### YOUR OBJECTIVE:
Convert the records below into a Markdown table with the columns Row and Line text, from the first line of the records through the line containing "Confirm selection with", both included. Number each row and skip blank lines.

═════ RAW RECORDS

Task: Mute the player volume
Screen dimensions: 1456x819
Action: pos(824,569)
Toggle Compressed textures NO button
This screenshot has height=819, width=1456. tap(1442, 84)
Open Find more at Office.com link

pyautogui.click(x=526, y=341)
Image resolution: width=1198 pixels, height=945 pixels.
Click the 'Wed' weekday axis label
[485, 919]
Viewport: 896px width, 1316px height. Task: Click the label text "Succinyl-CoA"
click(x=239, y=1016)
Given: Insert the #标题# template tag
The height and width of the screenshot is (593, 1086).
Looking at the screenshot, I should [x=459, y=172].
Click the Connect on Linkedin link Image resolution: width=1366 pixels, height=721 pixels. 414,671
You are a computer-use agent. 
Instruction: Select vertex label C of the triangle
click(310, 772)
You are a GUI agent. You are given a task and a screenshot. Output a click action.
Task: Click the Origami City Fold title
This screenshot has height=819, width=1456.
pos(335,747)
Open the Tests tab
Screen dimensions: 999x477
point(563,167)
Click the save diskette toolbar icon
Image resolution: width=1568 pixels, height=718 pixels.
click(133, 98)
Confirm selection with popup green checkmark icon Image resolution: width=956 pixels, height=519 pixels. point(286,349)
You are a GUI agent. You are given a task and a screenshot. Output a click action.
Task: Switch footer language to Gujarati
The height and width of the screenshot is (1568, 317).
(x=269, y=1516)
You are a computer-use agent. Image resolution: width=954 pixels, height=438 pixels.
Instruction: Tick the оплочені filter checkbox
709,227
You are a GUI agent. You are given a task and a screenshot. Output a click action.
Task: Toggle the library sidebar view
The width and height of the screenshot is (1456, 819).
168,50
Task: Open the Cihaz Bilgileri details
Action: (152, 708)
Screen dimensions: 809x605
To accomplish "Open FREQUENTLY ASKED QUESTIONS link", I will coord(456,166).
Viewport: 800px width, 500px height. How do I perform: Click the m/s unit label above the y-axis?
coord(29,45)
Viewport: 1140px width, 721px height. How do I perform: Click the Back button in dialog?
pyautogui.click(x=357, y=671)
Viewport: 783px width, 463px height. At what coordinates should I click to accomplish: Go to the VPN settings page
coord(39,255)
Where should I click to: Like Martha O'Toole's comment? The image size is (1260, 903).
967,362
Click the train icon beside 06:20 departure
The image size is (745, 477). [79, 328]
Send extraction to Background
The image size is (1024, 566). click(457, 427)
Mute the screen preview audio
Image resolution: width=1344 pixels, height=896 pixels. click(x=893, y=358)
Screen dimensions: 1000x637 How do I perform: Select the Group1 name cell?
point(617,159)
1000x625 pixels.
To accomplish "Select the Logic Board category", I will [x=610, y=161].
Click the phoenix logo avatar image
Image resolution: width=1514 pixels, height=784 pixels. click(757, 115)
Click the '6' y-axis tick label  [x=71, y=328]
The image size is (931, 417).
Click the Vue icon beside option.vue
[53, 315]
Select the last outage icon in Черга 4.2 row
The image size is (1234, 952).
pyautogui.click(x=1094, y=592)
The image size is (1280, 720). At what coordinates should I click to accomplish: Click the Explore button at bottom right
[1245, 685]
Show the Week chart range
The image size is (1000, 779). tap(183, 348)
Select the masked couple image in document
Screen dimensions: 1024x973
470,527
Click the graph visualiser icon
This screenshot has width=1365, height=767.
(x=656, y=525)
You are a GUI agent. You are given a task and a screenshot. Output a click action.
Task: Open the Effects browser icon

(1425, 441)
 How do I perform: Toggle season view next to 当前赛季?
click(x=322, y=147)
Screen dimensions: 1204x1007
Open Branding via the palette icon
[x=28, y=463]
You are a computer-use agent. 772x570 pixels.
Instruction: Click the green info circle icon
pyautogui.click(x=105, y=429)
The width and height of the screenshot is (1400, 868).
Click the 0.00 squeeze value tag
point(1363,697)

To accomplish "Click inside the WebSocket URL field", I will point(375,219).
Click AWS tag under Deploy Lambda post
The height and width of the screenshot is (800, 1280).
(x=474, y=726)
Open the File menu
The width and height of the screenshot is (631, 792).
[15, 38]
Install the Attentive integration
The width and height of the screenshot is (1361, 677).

══════════

### WRITTEN ANSWER:
| Row | Line text |
|---|---|
| 1 | Task: Mute the player volume |
| 2 | Screen dimensions: 1456x819 |
| 3 | Action: pos(824,569) |
| 4 | Toggle Compressed textures NO button |
| 5 | This screenshot has height=819, width=1456. tap(1442, 84) |
| 6 | Open Find more at Office.com link |
| 7 | pyautogui.click(x=526, y=341) |
| 8 | Image resolution: width=1198 pixels, height=945 pixels. |
| 9 | Click the 'Wed' weekday axis label |
| 10 | [485, 919] |
| 11 | Viewport: 896px width, 1316px height. Task: Click the label text "Succinyl-CoA" |
| 12 | click(x=239, y=1016) |
| 13 | Given: Insert the #标题# template tag |
| 14 | The height and width of the screenshot is (593, 1086). |
| 15 | Looking at the screenshot, I should [x=459, y=172]. |
| 16 | Click the Connect on Linkedin link Image resolution: width=1366 pixels, height=721 pixels. 414,671 |
| 17 | You are a computer-use agent.  |
| 18 | Instruction: Select vertex label C of the triangle |
| 19 | click(310, 772) |
| 20 | You are a GUI agent. You are given a task and a screenshot. Output a click action. |
| 21 | Task: Click the Origami City Fold title |
| 22 | This screenshot has height=819, width=1456. |
| 23 | pos(335,747) |
| 24 | Open the Tests tab |
| 25 | Screen dimensions: 999x477 |
| 26 | point(563,167) |
| 27 | Click the save diskette toolbar icon |
| 28 | Image resolution: width=1568 pixels, height=718 pixels. |
| 29 | click(133, 98) |
| 30 | Confirm selection with popup green checkmark icon Image resolution: width=956 pixels, height=519 pixels. point(286,349) |